Directions for this task
In the records below, find the line with "by Parker Woods (75, 1555)" and the line with "Twitter (30, 2401)"; return exactly those lines and every line between them.

Collected data:
::::
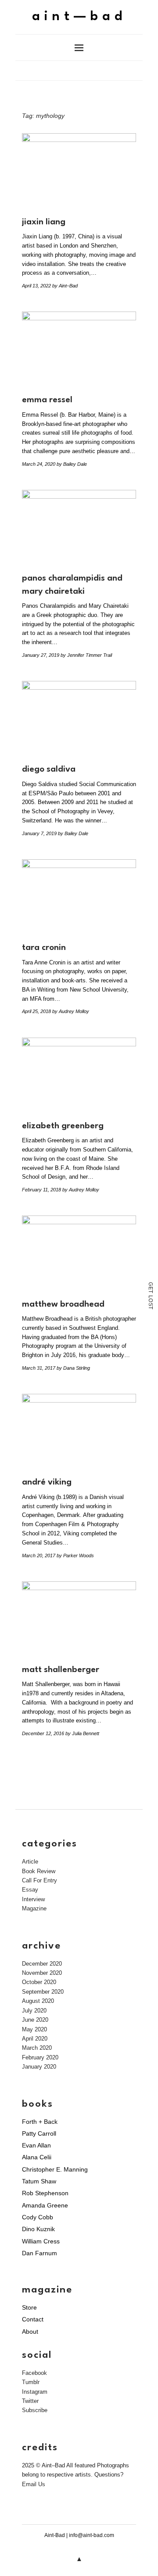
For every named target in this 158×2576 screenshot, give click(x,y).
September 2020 (43, 1991)
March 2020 (37, 2048)
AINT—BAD (79, 17)
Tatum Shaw (39, 2181)
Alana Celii (36, 2157)
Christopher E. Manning (55, 2169)
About (30, 2331)
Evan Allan (36, 2145)
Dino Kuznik (38, 2228)
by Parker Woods (75, 1555)
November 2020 (42, 1973)
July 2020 (34, 2010)
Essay (30, 1889)
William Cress (41, 2241)
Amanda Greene (45, 2205)
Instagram (34, 2391)
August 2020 (38, 2001)
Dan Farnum (39, 2253)
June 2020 (35, 2019)
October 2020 (39, 1982)
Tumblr (31, 2382)
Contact (32, 2319)
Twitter (30, 2401)
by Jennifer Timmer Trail (86, 655)
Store (29, 2307)
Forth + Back (39, 2121)
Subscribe (34, 2410)
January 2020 (39, 2066)
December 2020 (42, 1963)
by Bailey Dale (72, 464)
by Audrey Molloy (70, 1011)
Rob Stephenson (45, 2193)
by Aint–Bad (65, 285)
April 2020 (34, 2038)
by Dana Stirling (73, 1368)
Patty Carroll (39, 2133)
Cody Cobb (37, 2217)
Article (30, 1861)
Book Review (38, 1871)
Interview (33, 1899)
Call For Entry (39, 1880)
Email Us (33, 2484)
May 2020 (34, 2029)
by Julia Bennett (82, 1733)
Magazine (34, 1908)
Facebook (34, 2373)
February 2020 (40, 2057)
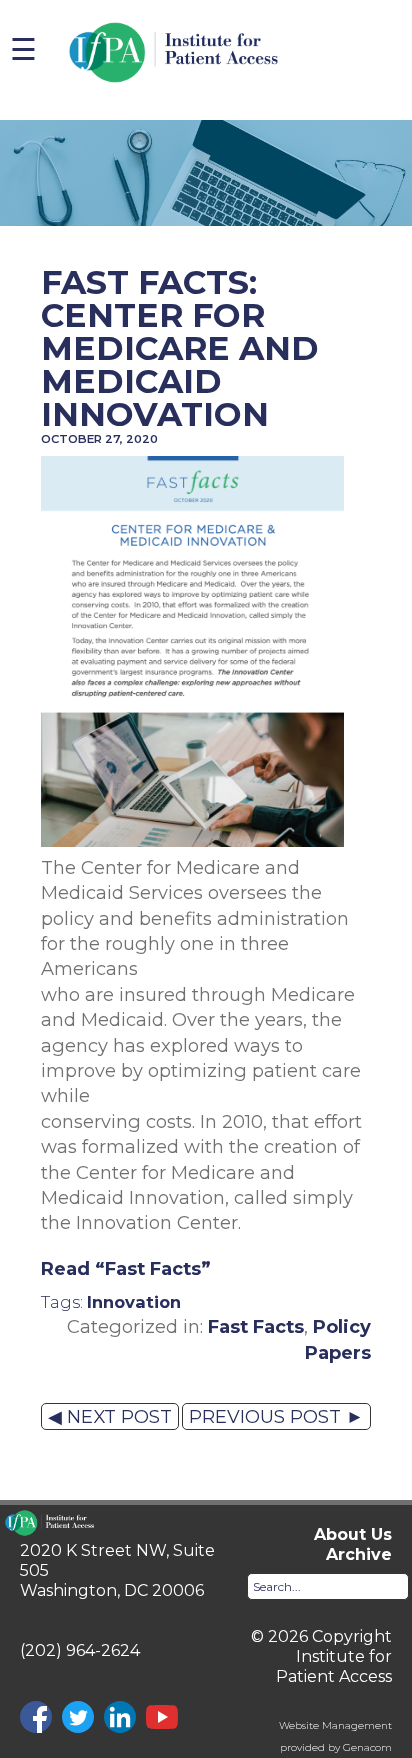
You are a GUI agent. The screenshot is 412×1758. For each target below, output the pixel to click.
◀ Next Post (110, 1416)
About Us (353, 1534)
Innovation (134, 1302)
::::
Final answer
by Parker Woods (75, 1555)
November 2020 (42, 1973)
July 2020 (34, 2010)
Essay (30, 1889)
William Cress (41, 2241)
Amanda Greene (45, 2205)
Instagram (34, 2391)
August 2020 (38, 2001)
Dan Farnum (39, 2253)
June 2020 (35, 2019)
October 2020 (39, 1982)
Tumblr (31, 2382)
Contact (32, 2319)
Twitter (30, 2401)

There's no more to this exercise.